The BoE estimates consumer price inflation will peak at around 7.25% in April when energy tariffs leap by 54%.
A large part of the gap in inflation forecasts thereafter is based on differences about energy prices.
Most economists use futures markets for the outlook for energy prices which show British natural gas prices almost halving by June next year.
The BoE, by contrast, looks at futures prices only for the next six months and assumes they do not change after that because futures have not always given a good steer on long-term energy price trends.
The BoE’s approach to energy prices had been reasonable in the past, but now meant that it was assuming an unprecedented surge in gas prices would prove to be long term, said Benjamin Nabarro, economist at Citi.
“Clearly, as things stand, they’re only capturing one half of what is a very exceptional price move,” he said.
BoE officials have said inflation could fall a lot faster than their central forecast, possibly to just 1.2% in early 2024 if energy prices follow market expectations just ahead of the BoE’s February meeting.
However, Governor Andrew Bailey has also warned of upside risks to energy prices and inflation if tension between Russia and Ukraine escalates.
Other complications include the impact of government measures to reduce the hit to households from energy price rises. Economists do not know if Britain’s official statisticians will treat them as price reductions – which would lower inflation – or as a type of income, which would not.
WAGE PRESSURE
Another area of difference is whether high inflation and a tight labour market bring outsize wage demands.
The central bank says businesses it polled expect to raise pay by nearly 5% this year – much higher than increases of about 3% in the main private-sector surveys of employers.
Official figures on Tuesday showed wages rose by an annual 4.3% in the final quarter of 2021 – faster than both the BoE and economists expected, though below inflation.
Bailey this month urged workers to rein in requests for higher pay, drawing criticism from unions.
Surges in 2008 and 2011, when inflation briefly rose above 5%, did not lead to 1970s-style wage spirals.
But the BoE may be wary about extrapolating from lower peaks a decade ago.
“People simply become much more aware, and much more sensitive to changes, when you’re talking about inflation that’s 7%, rather than 3%,” Nabarro said.
Citi’s own survey has shown the British public’s inflation expectations for 12 months’ time at their highest since the series began in 2006 – a warning sign for the BoE.
But Nabarro does not think inflation is likely to get out of control.

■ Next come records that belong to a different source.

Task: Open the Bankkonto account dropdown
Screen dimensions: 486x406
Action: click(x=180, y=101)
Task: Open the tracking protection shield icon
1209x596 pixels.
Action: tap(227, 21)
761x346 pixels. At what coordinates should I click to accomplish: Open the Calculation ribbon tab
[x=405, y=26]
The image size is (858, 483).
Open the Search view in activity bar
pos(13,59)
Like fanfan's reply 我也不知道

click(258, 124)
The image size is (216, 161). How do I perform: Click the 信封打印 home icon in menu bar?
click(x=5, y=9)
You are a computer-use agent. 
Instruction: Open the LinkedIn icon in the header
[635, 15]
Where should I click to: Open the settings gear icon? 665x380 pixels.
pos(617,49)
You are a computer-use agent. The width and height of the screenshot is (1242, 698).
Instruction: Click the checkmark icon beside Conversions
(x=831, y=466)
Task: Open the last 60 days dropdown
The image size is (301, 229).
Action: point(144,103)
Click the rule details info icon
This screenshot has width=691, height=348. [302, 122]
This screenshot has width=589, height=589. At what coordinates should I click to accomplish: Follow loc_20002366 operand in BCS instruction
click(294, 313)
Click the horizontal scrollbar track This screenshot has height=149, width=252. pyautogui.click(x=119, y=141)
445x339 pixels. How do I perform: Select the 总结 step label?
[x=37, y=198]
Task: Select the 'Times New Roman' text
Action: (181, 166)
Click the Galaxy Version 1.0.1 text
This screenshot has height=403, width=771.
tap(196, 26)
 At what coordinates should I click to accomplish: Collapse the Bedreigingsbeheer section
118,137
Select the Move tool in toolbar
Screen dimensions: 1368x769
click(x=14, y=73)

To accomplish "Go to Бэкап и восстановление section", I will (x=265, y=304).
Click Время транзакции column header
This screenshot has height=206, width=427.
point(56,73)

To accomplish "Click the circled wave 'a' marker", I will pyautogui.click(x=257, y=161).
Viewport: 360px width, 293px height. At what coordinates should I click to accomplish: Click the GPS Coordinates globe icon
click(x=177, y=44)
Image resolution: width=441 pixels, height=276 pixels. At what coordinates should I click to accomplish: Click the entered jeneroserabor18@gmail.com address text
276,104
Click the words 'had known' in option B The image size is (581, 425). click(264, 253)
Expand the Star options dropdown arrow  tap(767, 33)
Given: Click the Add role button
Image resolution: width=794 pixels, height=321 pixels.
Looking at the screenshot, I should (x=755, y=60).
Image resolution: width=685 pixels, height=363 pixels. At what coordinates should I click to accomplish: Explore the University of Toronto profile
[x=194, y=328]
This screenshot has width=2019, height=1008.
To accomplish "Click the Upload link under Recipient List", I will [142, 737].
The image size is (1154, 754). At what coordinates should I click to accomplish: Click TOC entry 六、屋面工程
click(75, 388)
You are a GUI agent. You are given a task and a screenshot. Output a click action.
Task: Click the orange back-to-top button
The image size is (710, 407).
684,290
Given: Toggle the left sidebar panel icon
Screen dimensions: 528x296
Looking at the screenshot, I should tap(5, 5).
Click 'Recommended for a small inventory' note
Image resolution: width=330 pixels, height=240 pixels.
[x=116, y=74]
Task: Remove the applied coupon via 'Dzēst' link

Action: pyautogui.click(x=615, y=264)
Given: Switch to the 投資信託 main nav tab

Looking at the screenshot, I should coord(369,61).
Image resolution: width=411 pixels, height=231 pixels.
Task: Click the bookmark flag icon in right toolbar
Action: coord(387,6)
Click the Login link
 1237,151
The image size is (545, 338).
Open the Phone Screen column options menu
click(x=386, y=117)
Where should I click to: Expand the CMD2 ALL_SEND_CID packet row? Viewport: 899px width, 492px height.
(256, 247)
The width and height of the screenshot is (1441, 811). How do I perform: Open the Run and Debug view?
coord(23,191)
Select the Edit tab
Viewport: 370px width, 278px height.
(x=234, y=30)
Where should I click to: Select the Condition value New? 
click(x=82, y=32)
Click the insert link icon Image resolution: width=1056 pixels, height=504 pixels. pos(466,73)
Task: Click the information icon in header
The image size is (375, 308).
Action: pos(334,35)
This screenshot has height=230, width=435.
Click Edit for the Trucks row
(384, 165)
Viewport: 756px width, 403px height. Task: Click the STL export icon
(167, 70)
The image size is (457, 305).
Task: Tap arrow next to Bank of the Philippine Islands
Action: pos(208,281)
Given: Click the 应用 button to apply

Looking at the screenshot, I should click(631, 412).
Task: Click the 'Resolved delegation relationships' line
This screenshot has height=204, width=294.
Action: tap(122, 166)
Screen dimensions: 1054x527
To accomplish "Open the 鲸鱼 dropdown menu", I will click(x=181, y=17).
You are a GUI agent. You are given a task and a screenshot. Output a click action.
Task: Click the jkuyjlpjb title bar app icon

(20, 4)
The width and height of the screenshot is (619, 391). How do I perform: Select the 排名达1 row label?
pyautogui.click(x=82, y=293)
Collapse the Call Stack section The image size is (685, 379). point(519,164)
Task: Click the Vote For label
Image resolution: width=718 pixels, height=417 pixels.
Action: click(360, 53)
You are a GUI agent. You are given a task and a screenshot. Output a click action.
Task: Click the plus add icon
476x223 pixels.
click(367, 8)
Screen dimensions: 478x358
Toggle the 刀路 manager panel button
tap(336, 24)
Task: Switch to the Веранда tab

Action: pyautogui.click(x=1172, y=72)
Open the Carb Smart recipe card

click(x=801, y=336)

The squeeze on disposable income – the steepest in 30 years – will probably curb spending although savings built up by many richer households during the pandemic may keep a flame under inflation.
These uncertainties – alongside big questions about Russia and Ukraine – help explain another gulf, the one between economists’ and financial markets’ expectations for BoE action this year.
While markets price-in rates climbing to 2% by December, most economists in the Reuters poll see them going no higher than 1%. But the risk is one-way – 83% said rates were likely to rise by more rather than less than they forecast.